• Problem to solve: Carry on the article below about the Baltimore Ravens' aggressive 2023 offseason, picking up right after its last sentence.

• Document excerpt:
+ + +

General manager Eric DeCosta, Ozzie Newsome’s successor, showed increasing signs of aggression in recent seasons. He traded a third round pick for a half season rental of Yannick Ngakoue in 2020, paid prime-age talent Marcus Williams handsomely last offseason and traded a second round pick for a half season rental of Roquan Smith last season. But the 2023 offseason is when DeCosta fully embraced the win-now era.
The first domino was replacing Greg Roman with Todd Monken as offensive coordinator. Harbaugh and DeCosta seemingly came to the conclusion that while Roman’s medieval scheme could rack up regular season wins, including a very respectable eight win 2021 campaign with arguably the most injured team in NFL history, a one-dimensional offense was no match for the AFC’s stable of gunslingers. Baltimore needed the ability to chase points when the game script went sideways and the variance provided by a high octane passing offense to advance in the AFC. Monken was hired to orchestrate a passing offense with a championship ceiling.
Modernizing the scheme wouldn't be enough without improved receiving personnel. So DeCosta, against his stated philosophy, bit the bullet and overpaid Odell Beckham Jr. Inking a 30-year old wideout, with declining metrics and after a year away from the game, for $15 million guaranteed was panned as a desperate overpay. Nevertheless, Newsome’s ‘Right player, Right price’ mantra was replaced by ‘Right player, Right fit’. DeCosta was willing to pay up in order to win-now.
Beckham’s contract was made possible by the use of void years, a contract structure that allows the team to automatically defer a chunk of the cap hit until the player is no longer under contract. Hyper aggressive teams had been looked down upon for using this contract structure that mortgages future salary cap space. Yet borrowing resources from future seasons did not deter DeCosta this offseason. After completely avoiding this contract structure until this offseason, Baltimore currently has eight contracts that contain void years on their 2023 ledger.
Even with the third most prorated money in the league entering training camp, the roster still wasn’t strong enough for DeCosta. With Tyus Bowser nursing a knee injury and Marlon Humphrey on the shelf following minor foot surgery, the pass defense desperately needed reinforcements in mid-August. So Baltimore signed Jadaveon Clowney and Ronald Darby. While the sizes of their contracts were unimpressive, their acquisitions were, for different reasons. Clowney, a former top overall pick who reportedly quit on his team last season, represented a departure from Harbaugh’s preference for overachievers with tenacious work ethic. And Darby signaled that the Ravens were no longer content to rely on the development of unproven young players during a championship window.

+ + +

• Extracted records:
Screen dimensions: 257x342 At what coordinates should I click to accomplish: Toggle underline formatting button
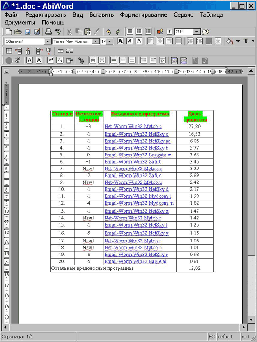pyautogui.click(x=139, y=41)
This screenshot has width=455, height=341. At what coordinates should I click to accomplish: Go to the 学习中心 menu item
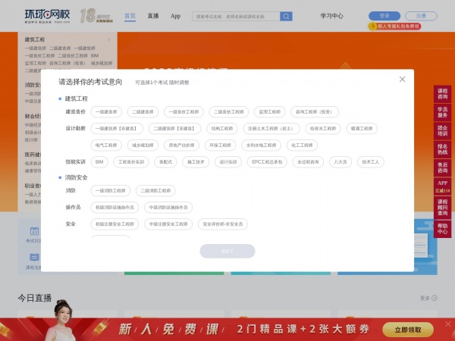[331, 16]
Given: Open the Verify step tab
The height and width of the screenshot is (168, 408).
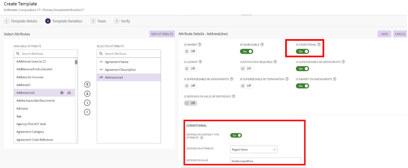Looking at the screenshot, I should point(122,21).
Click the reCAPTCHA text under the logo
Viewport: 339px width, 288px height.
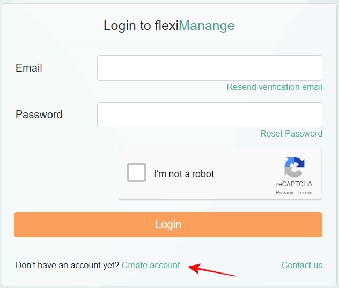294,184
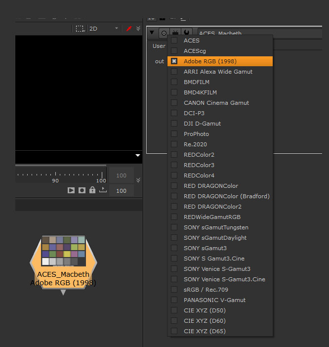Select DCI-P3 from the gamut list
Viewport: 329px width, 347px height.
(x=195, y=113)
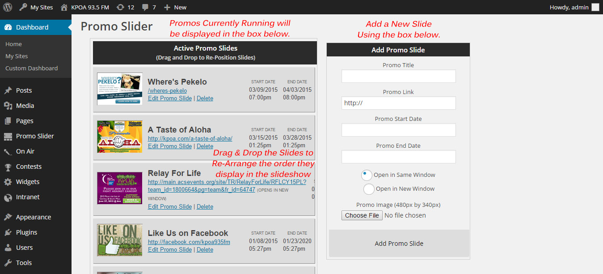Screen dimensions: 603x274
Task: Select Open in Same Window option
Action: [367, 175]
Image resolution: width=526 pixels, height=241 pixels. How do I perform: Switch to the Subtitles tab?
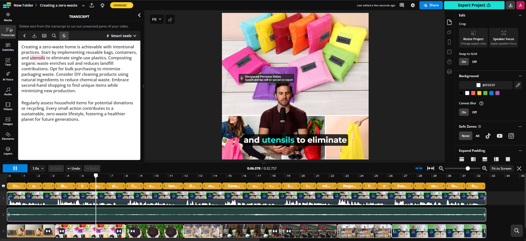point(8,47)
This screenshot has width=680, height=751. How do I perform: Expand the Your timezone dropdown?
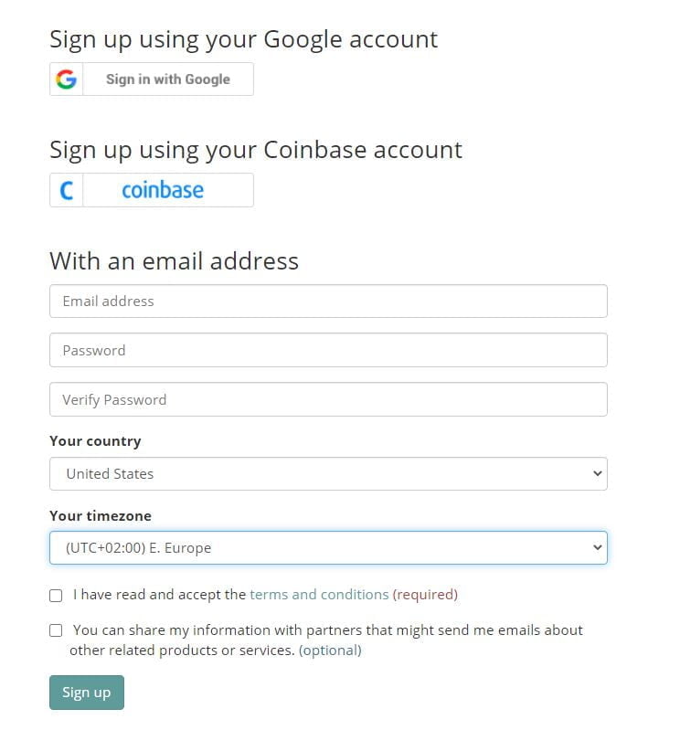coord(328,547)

+ + +

• Response:
The most recent example was the release of fifth round rookie Kyu Kelly on Tuesday. Baltimore rarely jettisons a rookie selected before the sixth round. Yet team brass decided rostering a journeyman capable of contributing during the first quarter of this season was more valuable than retaining a player who could provide depth throughout the length of his rookie contract. Winning now was more important than long-term stability.
All in all, the Ravens are not as deep on the defensive side of the football as they have been, as evidenced by their pair of preseason losses. But by adding star power to the most essential phases of modern football, pass offense and pass defense, they have a higher ceiling than at any point since their last Super Bowl victory. DeCosta successful squeezed the last bit of juice he responsibly could to put Baltimore on equal footing with the AFC’s elite rosters.
There is no guarantee that any of these decisions will push the Ravens over the top. However, they finally have an honest chance to pass through a gauntlet of loaded teams in the postseason. However this season and future seasons play out, the Ravens should be commended for pivoting from their stability-focused habits that lowered their single-season ceiling, and finally embracing the NFL’s win-now era.